“Dally not with me, friend,” continued Oliver; “I profess to thee in sincerity I am no trifler. What guests have you seen at yonder house called the Lodge?”
“Many a brave guest in my day, I’se warrant ye, master,” said Joceline. “Ah, to see how the chimneys used to smoke some twelve years back! Ah, sir, a sniff of it would have dined a poor man.”
“Out, rascal!” said the General, “dost thou jeer me? Tell me at once what guests have been of late in the Lodge—and look thee, friend, be assured, that in rendering me this satisfaction, thou shalt not only rescue thy neck from the halter, but render also an acceptable service to the State, and one which I will see fittingly rewarded. For, truly, I am not of those who would have the rain fall only on the proud and stately plants, but rather would, so far as my poor wishes and prayers are concerned, that it should also fall upon the lowly and humble grass and corn, that the heart of the husbandman may be rejoiced, and that as the cedar of Lebanon waxes in its height, in its boughs, and in its roots, so may the humble and lowly hyssop that groweth upon the walls flourish, and—and, truly—Understand’st thou me, knave?”
“Not entirely, if it please your honour,” said Joceline; “but it sounds as if you were preaching a sermon, and has a marvellous twang of doctrine with it.”
“Then, in one word—thou knowest there is one Louis Kerneguy, or Carnego, or some such name, in hiding at the Lodge yonder?”
“Nay, sir,” replied the under-keeper, “there have been many coming and going since Worcester-field; and how should I know who they are?—my service is out of doors, I trow.”
“A thousand pounds,” said Cromwell, “do I tell down to thee, if thou canst place that boy in my power.”
“A thousand pounds is a marvellous matter, sir,” said Joceline; “but I have more blood on my hand than I like already. I know not how the price of life may thrive—and, ’scape or hang, I have no mind to try.”
“Away with him to the rear,” said the General; “and let him not speak with his yoke-fellow yonder—Fool that I am, to waste time in expecting to get milk from mules.—Move on towards the Lodge.”
They moved with the same silence as formerly, notwithstanding the difficulties which they encountered from being unacquainted with the road and its various intricacies.

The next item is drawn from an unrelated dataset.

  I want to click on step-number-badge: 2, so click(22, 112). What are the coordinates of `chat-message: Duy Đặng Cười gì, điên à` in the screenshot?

At length they were challenged, in a low voice, by one of their own sentinels, two concentric circles of whom had been placed around the Lodge, so close to each other, as to preclude the possibility of an individual escaping from within. The outer guard was maintained partly by horse upon the roads and open lawn, and where the ground was broken and bushy, by infantry. The inner circle was guarded by foot soldiers only. The whole were in the highest degree alert, expecting some interesting and important consequences from the unusual expedition on which they were engaged.